**What the exercise asks**:
The records must be repeated exactly and in their entirety.
===== Data to examine
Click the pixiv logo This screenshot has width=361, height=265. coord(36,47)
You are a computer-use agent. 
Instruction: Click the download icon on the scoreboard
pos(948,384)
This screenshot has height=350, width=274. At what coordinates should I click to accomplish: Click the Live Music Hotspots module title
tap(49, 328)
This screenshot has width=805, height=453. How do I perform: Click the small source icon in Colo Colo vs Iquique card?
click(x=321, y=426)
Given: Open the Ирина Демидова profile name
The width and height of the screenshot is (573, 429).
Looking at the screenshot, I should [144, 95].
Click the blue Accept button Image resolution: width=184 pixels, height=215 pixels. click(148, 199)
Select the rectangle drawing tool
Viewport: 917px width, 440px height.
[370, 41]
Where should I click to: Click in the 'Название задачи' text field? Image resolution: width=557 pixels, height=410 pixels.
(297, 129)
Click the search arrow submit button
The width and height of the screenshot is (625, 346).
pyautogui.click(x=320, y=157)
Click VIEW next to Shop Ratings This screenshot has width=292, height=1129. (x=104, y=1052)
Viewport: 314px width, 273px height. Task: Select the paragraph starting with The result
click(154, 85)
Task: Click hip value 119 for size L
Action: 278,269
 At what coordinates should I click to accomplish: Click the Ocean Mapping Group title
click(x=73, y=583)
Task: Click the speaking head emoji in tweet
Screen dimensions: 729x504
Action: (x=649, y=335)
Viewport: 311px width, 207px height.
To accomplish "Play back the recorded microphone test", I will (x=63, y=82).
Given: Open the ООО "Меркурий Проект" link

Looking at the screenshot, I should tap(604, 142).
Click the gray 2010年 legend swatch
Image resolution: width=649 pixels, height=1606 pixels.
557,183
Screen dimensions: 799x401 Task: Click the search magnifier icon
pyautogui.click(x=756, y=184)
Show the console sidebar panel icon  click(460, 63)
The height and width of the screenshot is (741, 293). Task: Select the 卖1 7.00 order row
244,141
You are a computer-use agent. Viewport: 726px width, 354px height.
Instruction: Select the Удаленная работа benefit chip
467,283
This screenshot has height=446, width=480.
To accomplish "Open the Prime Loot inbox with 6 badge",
==========
**Solution**:
Click the pixiv logo This screenshot has width=361, height=265. coord(36,47)
You are a computer-use agent. 
Instruction: Click the download icon on the scoreboard
pos(948,384)
This screenshot has height=350, width=274. At what coordinates should I click to accomplish: Click the Live Music Hotspots module title
tap(49, 328)
This screenshot has width=805, height=453. How do I perform: Click the small source icon in Colo Colo vs Iquique card?
click(x=321, y=426)
Given: Open the Ирина Демидова profile name
The width and height of the screenshot is (573, 429).
Looking at the screenshot, I should [144, 95].
Click the blue Accept button Image resolution: width=184 pixels, height=215 pixels. click(148, 199)
Select the rectangle drawing tool
Viewport: 917px width, 440px height.
[370, 41]
Where should I click to: Click in the 'Название задачи' text field? Image resolution: width=557 pixels, height=410 pixels.
(297, 129)
Click the search arrow submit button
The width and height of the screenshot is (625, 346).
pyautogui.click(x=320, y=157)
Click VIEW next to Shop Ratings This screenshot has width=292, height=1129. (x=104, y=1052)
Viewport: 314px width, 273px height. Task: Select the paragraph starting with The result
click(154, 85)
Task: Click hip value 119 for size L
Action: 278,269
 At what coordinates should I click to accomplish: Click the Ocean Mapping Group title
click(x=73, y=583)
Task: Click the speaking head emoji in tweet
Screen dimensions: 729x504
Action: (x=649, y=335)
Viewport: 311px width, 207px height.
To accomplish "Play back the recorded microphone test", I will (x=63, y=82).
Given: Open the ООО "Меркурий Проект" link

Looking at the screenshot, I should tap(604, 142).
Click the gray 2010年 legend swatch
Image resolution: width=649 pixels, height=1606 pixels.
557,183
Screen dimensions: 799x401 Task: Click the search magnifier icon
pyautogui.click(x=756, y=184)
Show the console sidebar panel icon  click(460, 63)
The height and width of the screenshot is (741, 293). Task: Select the 卖1 7.00 order row
244,141
You are a computer-use agent. Viewport: 726px width, 354px height.
Instruction: Select the Удаленная работа benefit chip
467,283
This screenshot has height=446, width=480.
To accomplish "Open the Prime Loot inbox with 6 badge",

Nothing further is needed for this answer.